Der Kölner Karneval verzichtet auf einen umstrittenen Rosenmontags-Wagen, der den Anschlag auf das französische Magazin "Charlie Hebdo" satirisch aufgreifen sollte. Ist die Entscheidung richtig? Oder schränkt man sich damit in seiner Meinungsfreiheit ein?

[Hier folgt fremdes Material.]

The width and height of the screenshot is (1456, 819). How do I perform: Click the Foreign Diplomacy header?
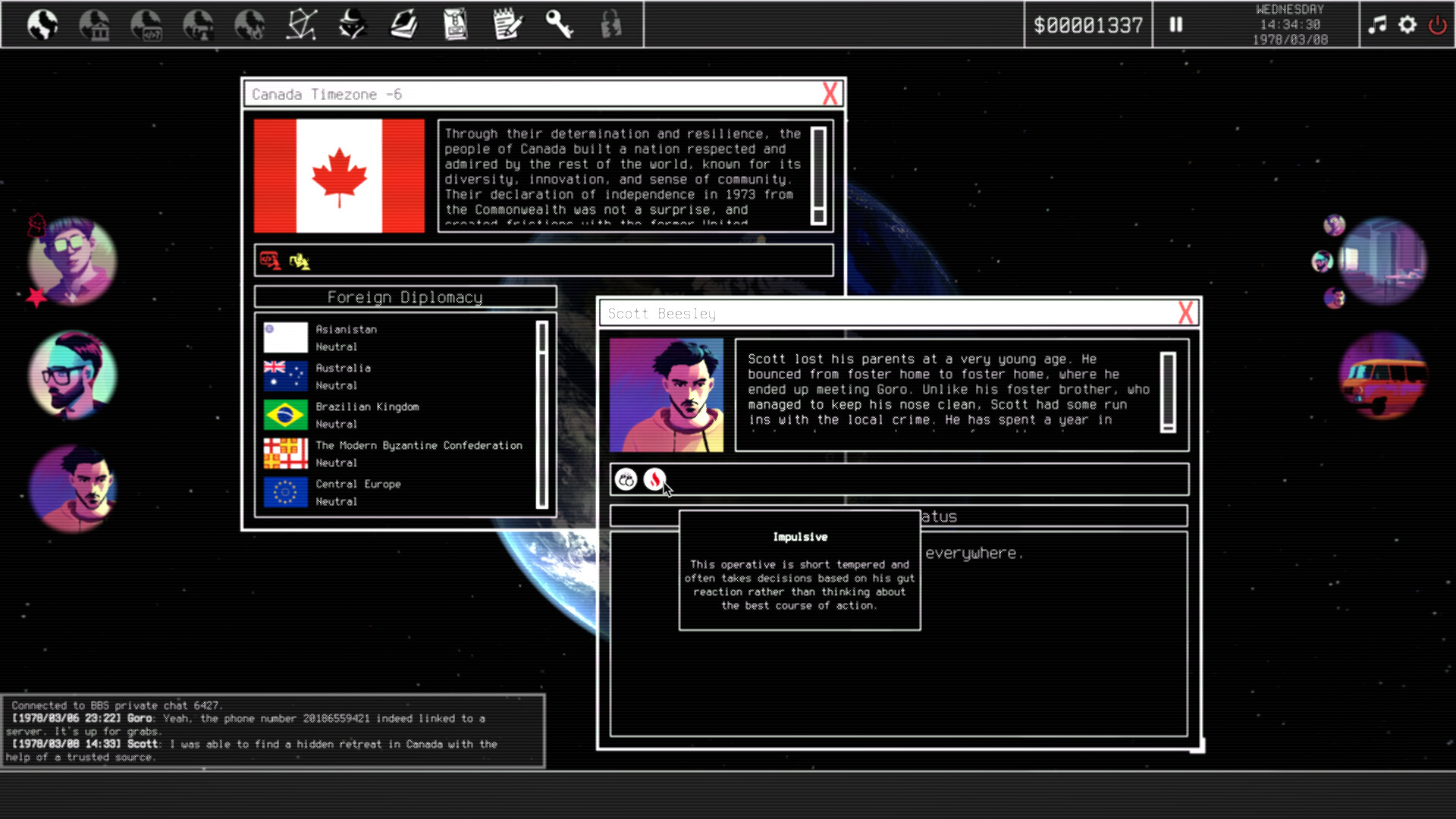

Stuttgart - Der Kölner Karneval verzichtet auf einen umstrittenen Rosenmontags-Wagen, der den Anschlag auf das französische Magazin "Charlie Hebdo" satirisch aufgreifen sollte. Man stehe zur Botschaft des Motivwagens, allerdings habe es auch Rückmeldungen von besorgten Bürgern gegeben. Ist die Entscheidung richtig? Oder schränkt man sich damit in seiner Meinungsfreiheit ein?

Erbärmlich

Was waren wir nicht alle empört über den brutalen Anschlag auf das Satire-Magazin „Charlie Hebdo“. Mit tränenerstickter Stimme wurde der Meinungsfreiheit die Treue gelobt, alle waren irgendwie „Charlie“. Der Kölner Karneval kündigte gar einen Rosenmontagswagen zum Thema Meinungsfreiheit an. Das sei man der Narrenfreiheit schuldig, hieß es. Eine Woche später ist davon nichts mehr übrig, den großen Worten folgen keine Taten. Dass der Wagen nicht gebaut wird, ist nicht der erste Kniefall vor den islamistischen Eiferern– und es wird auch nicht der letzte bleiben. Dabei sollten mit dem Wagen nicht der Prophet Mohammed oder gar der Islam aufs Korn genommen werden, sondern jene Fanatiker, die dem Westen den Kampf angesagt haben. Mit einer Gesellschaft, die ihre Ideale nur verteidigt, wenn es nicht allzu viele Umstände macht, haben Extremisten leichtes Spiel. So wie nun in Köln, denn die Absage ist nicht „Charlie“, sie ist auch nicht närrisch, sie ist einfach nur erbärmlich

Simon Rilling

Verständlich

Das Festkomitee Kölner Karneval hat eine umstrittene Entscheidung getroffen. Allerdings auch eine, in die man nicht zu viel hineininterpretieren sollte. Karneval, der Rosenmontagszug zumal, ist ein Hochamt des Frohsinns. Der Rückzug des Festwagens soll all jenen Jecken ein Stück Unbefangenheit zurückgeben, die sich Sorgen machen, dass das Motiv Unmut erwecken könnte, Zorn gar oder mehr. Wohlgemerkt, das wären ungerechtfertigte Reaktionen. Das Wagenmotiv stellt sich nicht gegen eine Religion, sondern gegen Terror. Und dennoch mag es solche unbedachten Reaktionen geben. Ganz sicher aber gibt es dieses unklare Gefühl der Beunruhigung. Das verträgt sich nicht gut mit der Ausgelassenheit und Heiterkeit des Karnevals. Und deshalb kann man die Entscheidung des Komitees verstehen. Es gibt viele Orte, den Kampf gegen jeden Fundamentalismus jedweder Couleur zu führen. Die Stadt hat das im Umgang mit dem Kölner Ableger von Pegida großartig getan. Wenigstens am Rosenmontag mag diese ganze Debatte einmal ruhen.